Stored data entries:
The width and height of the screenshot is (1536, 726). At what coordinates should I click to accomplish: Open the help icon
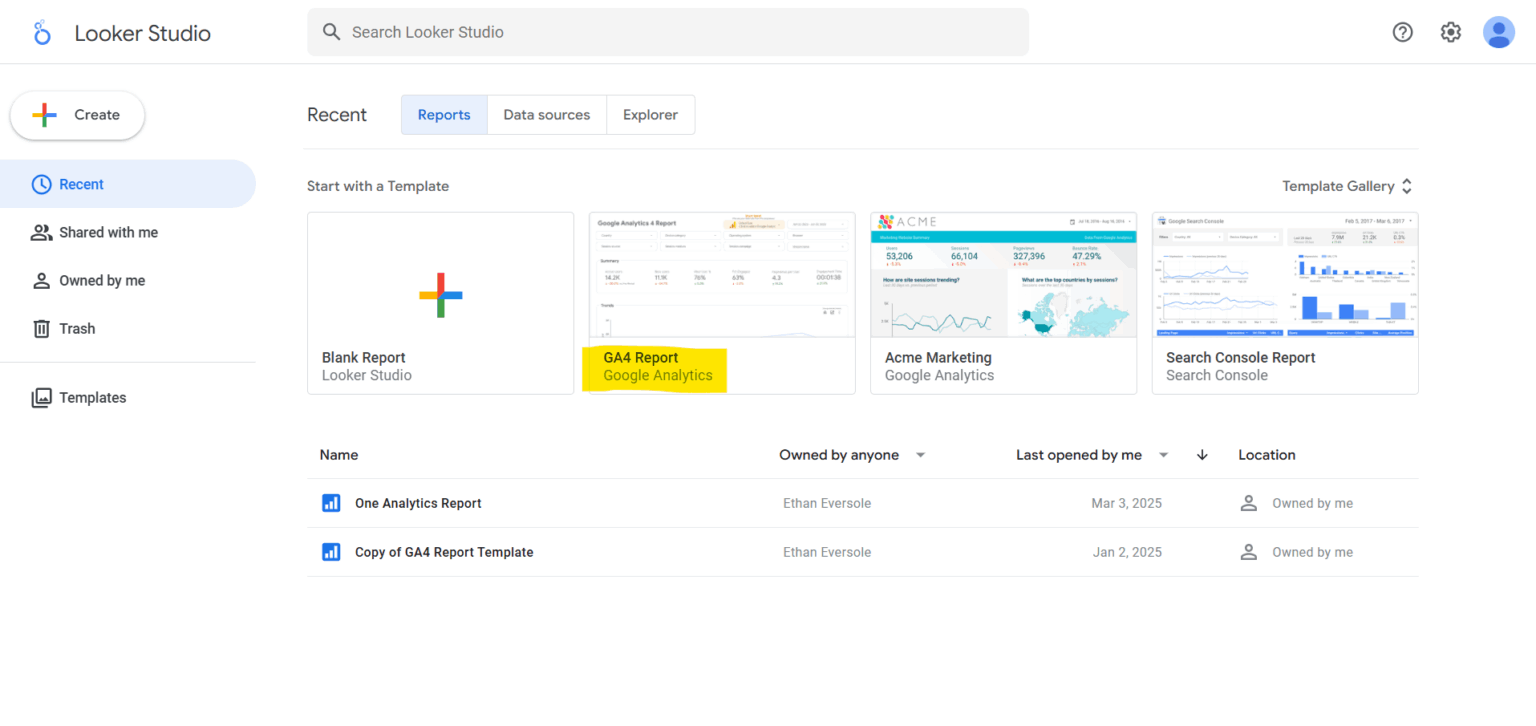point(1402,32)
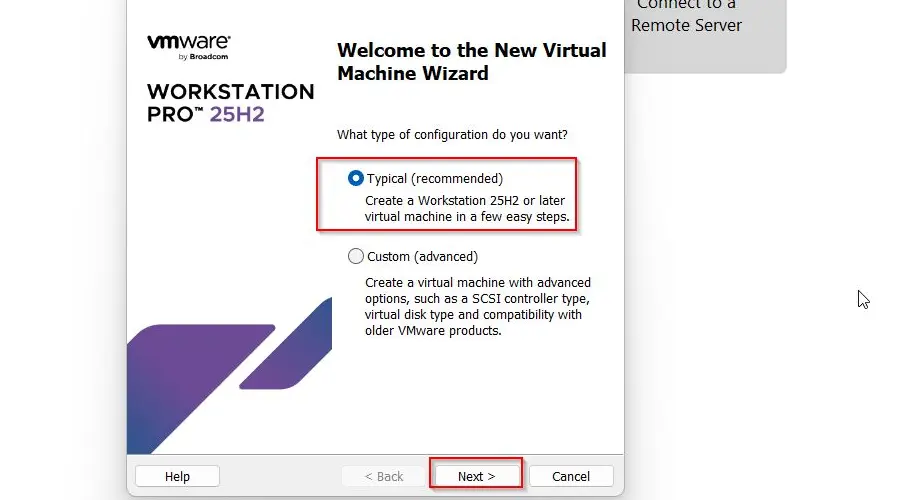Click the Next button
This screenshot has height=500, width=900.
click(x=476, y=476)
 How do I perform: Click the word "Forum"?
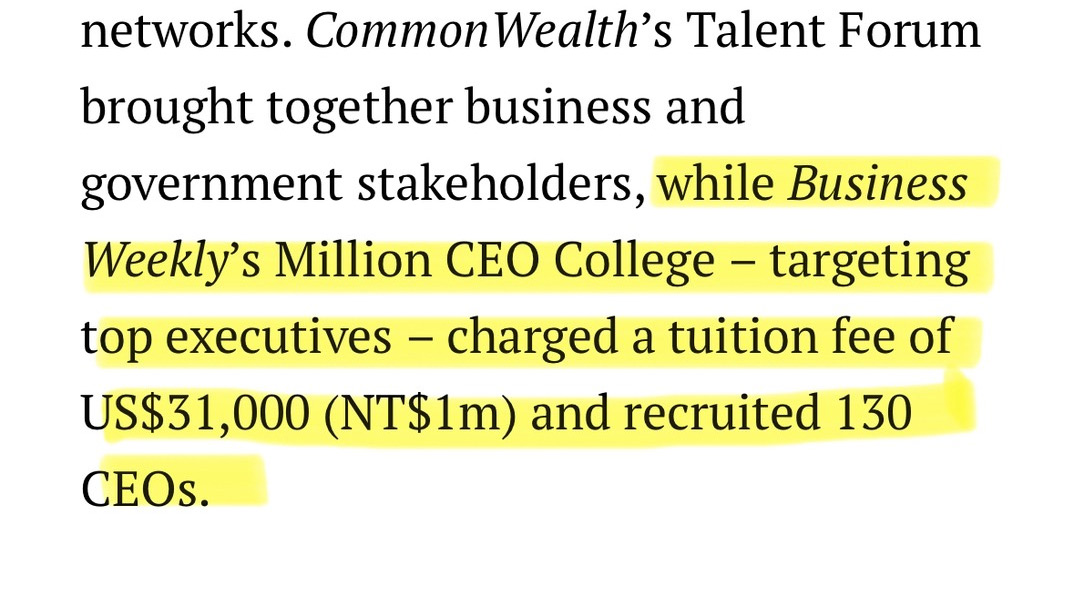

Your objective:
Could you output all of the records exactly, without their pictures?

Reply to the exercise:
The width and height of the screenshot is (1536, 726). At what coordinates should I click to accomplish: Open the help icon
point(1402,32)
Click the Next button
This screenshot has height=500, width=900.
click(x=476, y=476)
 How do I perform: Click the word "Forum"?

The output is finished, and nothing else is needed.